As punições, porém, são o grande calo do futebol brasileiro, segundo o professor Marques. Ele diz que medidas como torcida única mostram a “falência da segurança pública”. A falta de fiscalização na internet é outro elemento preponderante, porque os “haters” acreditam que estão protegidos por estarem por trás de uma tela de PC.
“Haters” são pessoas que disseminam ódio na internet. O corintiano Cássio, por exemplo, foi ameaçado pelas redes, com uma imagem de uma camisa do time e de um revólver.
“Perder um mando de campo é insuficiente. Na final da Libertadores entre River Plate e Boca Juniors, em 2018, o jogo foi enviado para outro continente (foi disputado em Madri, na Espanha), mas até hoje não houve punição. Imagine como seria diferente se um desses times fosse excluído da Libertadores no ano seguinte? E temos esse pensamento do anonimato das redes, que potencializa violência psicológica. E não vai somente ao jogador, mas aos seus familiares também”, adverte Marques.
No livro “Entre os vândalos: a multidão e a sedução da violência”, de Bill Buford, o autor fala das suas experiências como um hooligan temporário, durante quatro anos, narrando os rituais de violência antes das partidas e como podem acabar em hospitais ou até mesmo em morte.
Sobre um confronto com a polícia, ele escreveu: “Esta fase da multidão – esta fase muito, muito feliz – durou aproximadamente quatro minutos. Durante esses minutos, todos, eu inclusive, sentiram o prazer de pertencer, algo semelhante ao prazer de ser estimado ou amado. Havia também outra sensação de prazer, prazer derivado do poder, ainda que esse poder não tenha sido exercido, ainda que fosse apenas um poder em potencial: o poder de uma multidão que tomara conta de uma cidade”
ALERTA
O crescimento das ameaças aos personagens principais do futebol deixa as autoridades em alerta.

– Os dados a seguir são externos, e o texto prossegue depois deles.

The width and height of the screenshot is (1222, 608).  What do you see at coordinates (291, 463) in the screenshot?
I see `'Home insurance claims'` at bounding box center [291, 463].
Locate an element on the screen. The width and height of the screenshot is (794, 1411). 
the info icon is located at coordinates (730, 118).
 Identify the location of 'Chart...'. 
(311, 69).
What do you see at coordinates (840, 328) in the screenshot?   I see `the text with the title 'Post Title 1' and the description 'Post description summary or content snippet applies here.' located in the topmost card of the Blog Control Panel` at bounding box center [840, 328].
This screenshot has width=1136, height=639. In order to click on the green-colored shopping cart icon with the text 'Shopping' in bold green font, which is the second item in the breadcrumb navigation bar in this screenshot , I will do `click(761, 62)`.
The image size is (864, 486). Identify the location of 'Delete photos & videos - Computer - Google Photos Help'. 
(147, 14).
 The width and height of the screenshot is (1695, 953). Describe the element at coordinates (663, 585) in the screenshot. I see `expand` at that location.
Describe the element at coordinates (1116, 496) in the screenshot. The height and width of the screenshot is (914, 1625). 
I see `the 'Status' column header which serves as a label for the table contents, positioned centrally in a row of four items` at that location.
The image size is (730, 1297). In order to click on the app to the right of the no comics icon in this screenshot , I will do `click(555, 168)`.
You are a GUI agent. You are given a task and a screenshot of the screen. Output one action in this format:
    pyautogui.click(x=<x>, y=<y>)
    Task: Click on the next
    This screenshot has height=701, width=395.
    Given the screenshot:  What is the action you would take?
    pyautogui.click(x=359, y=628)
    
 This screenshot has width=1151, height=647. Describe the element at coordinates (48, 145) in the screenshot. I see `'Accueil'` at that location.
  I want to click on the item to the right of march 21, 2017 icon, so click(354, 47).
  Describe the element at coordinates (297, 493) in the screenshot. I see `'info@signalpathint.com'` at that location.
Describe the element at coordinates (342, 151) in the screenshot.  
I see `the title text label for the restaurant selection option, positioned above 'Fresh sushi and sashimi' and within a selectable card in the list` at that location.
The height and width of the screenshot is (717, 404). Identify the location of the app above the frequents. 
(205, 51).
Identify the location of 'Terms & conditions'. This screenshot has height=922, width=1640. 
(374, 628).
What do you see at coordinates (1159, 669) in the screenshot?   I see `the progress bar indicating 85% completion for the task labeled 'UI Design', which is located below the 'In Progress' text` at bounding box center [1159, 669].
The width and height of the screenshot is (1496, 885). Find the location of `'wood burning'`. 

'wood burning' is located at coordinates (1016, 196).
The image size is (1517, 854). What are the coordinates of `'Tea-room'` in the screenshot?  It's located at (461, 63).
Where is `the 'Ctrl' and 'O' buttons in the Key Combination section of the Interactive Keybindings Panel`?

Em São Paulo, por exemplo, os responsáveis pelas ameaça ao goleiro Cássio foram identificados, tiveram de prestar depoimento e são alvo de investigação.
À Rádio Eldorado, nesta terça-feira, o secretário de Segurança Pública do Estado, general João Camilo Pires de Campos, disse que as agressões a jogadores de futebol são uma preocupação das polícias em São Paulo e que somente um trabalho de inteligência é capaz de evitar que novos casos ocorram. “Estamos preocupados e atentos a isso”, afirmou Campos.